Sound from Charisse Pearlina Weston’s video projection fills the space. The video shows two dried, brown palm fronds (perhaps with religious significance) touching and rubbing one another (“A Case. A Vessel. A Fruit. For Touching.,” 2016/2022). Gradually, the scratching of the fronds mixes with urban sounds the artist recorded in her native Houston; the fronds continue their fascinating dance while the sound grows ever louder, more layered, and urgent.
On the floor are scattered, mostly silver, really small mixed media sculptures by Mimi Park (“Particle From Ignition, Earthling,” 2022). Her bewitching works, composed with great care, are strikingly ambiguous. Little balls suggest distant planets. An upright, spindly sculpture resembles an admixture of a twiggy plant and a striding human. Others, including solar-powered, kinetic works (although I didn’t detect movement), conflate microscopic forms, cosmic bodies, and abstract shapes. The layout “mirrors,” according to the label, the “celestial constellation” overhead during the installation period; in her abstract way, Park brings the physical heavens into the space.

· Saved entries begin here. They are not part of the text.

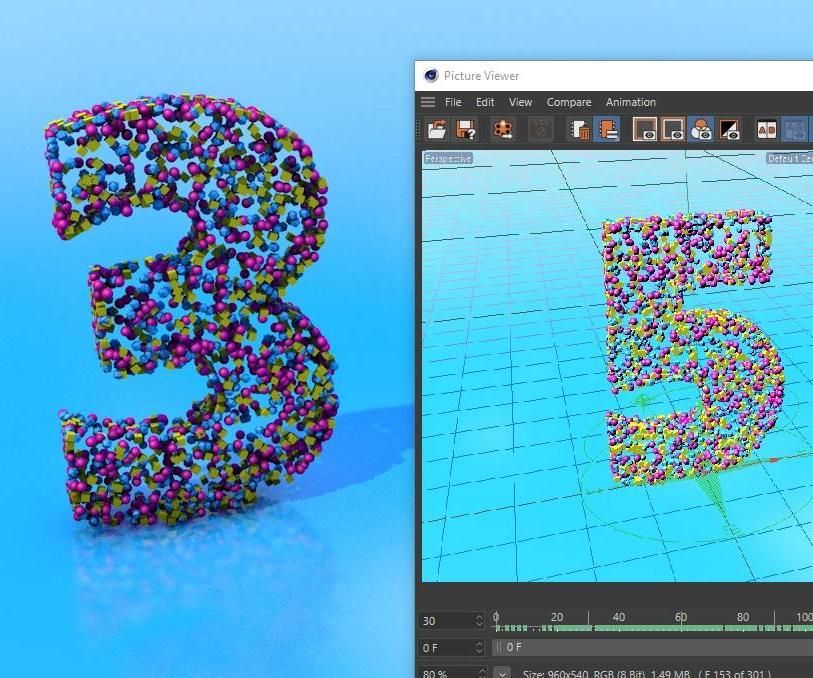Viewport: 813px width, 678px height.
Task: Open the Animation menu
Action: [630, 102]
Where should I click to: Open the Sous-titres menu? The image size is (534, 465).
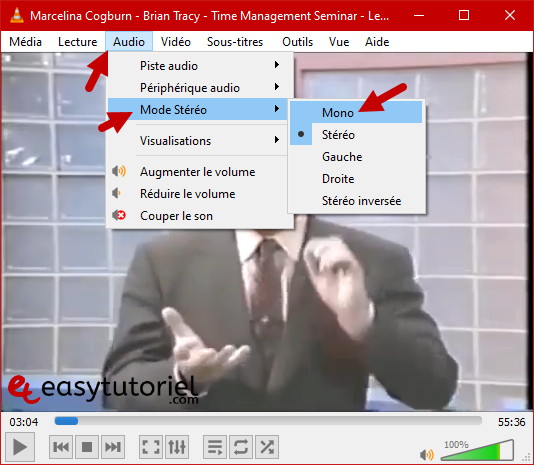pos(235,42)
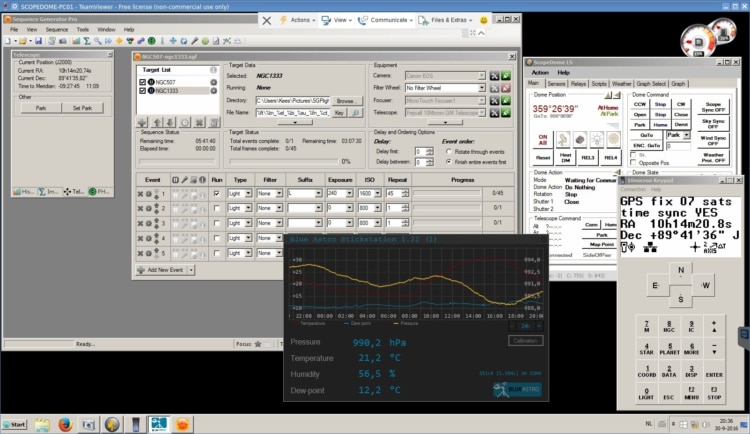This screenshot has width=750, height=434.
Task: Click the Browse button for directory
Action: pyautogui.click(x=346, y=101)

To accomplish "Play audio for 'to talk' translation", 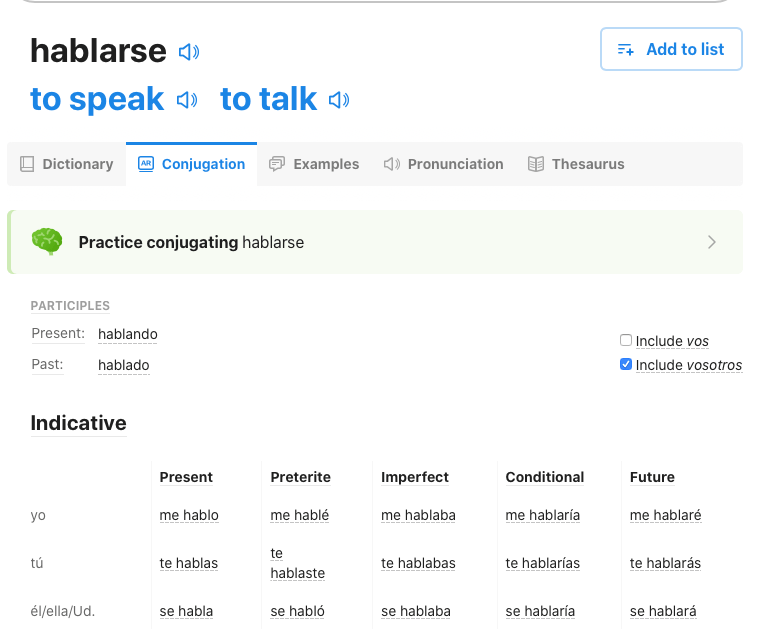I will tap(340, 100).
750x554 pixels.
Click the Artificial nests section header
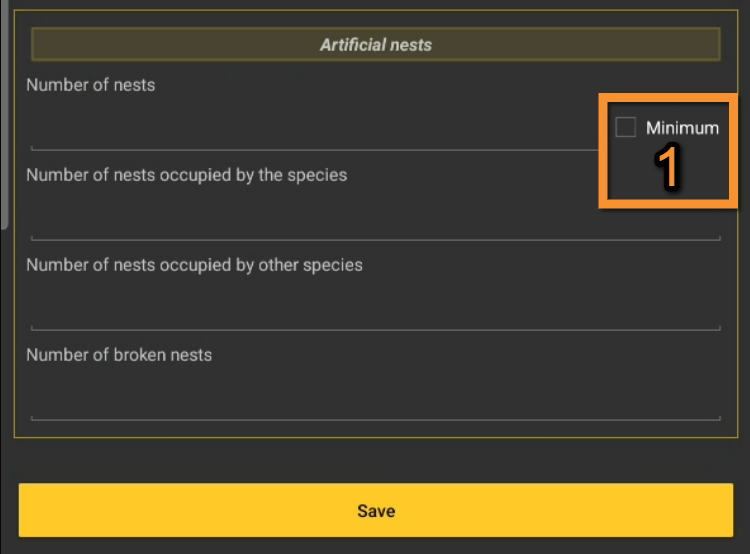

Three very different soundtracks, from three composers (all well worth sampling), figure prominently in Leah Beeferman’s video of an arctic lake in northern Finland. Beeferman’s views of the lake and its environs in changing light, recorded hourly on a June day, when the sun never sets, are mesmerizing. As with Drozd’s installation, and as with the lava in Serao’s book, the artist presents non-human things — water, sky, sunlight, mountains, snow, and sound — as vital, elemental forces.
Luba Drozd: The Tenacity of a Fluid Trace and The Dissolution caus’d by Fire is in all Bodies continue at Smack Mellon (92 Plymouth Street, Dumbo, Brooklyn) through November 6. The Tenacity of a Fluid Trace was curated by Rachel Vera Steinberg. The Dissolution caus’d by Fire is in all Bodies was curated by Rachel Vera Steinberg and Luba Drozd.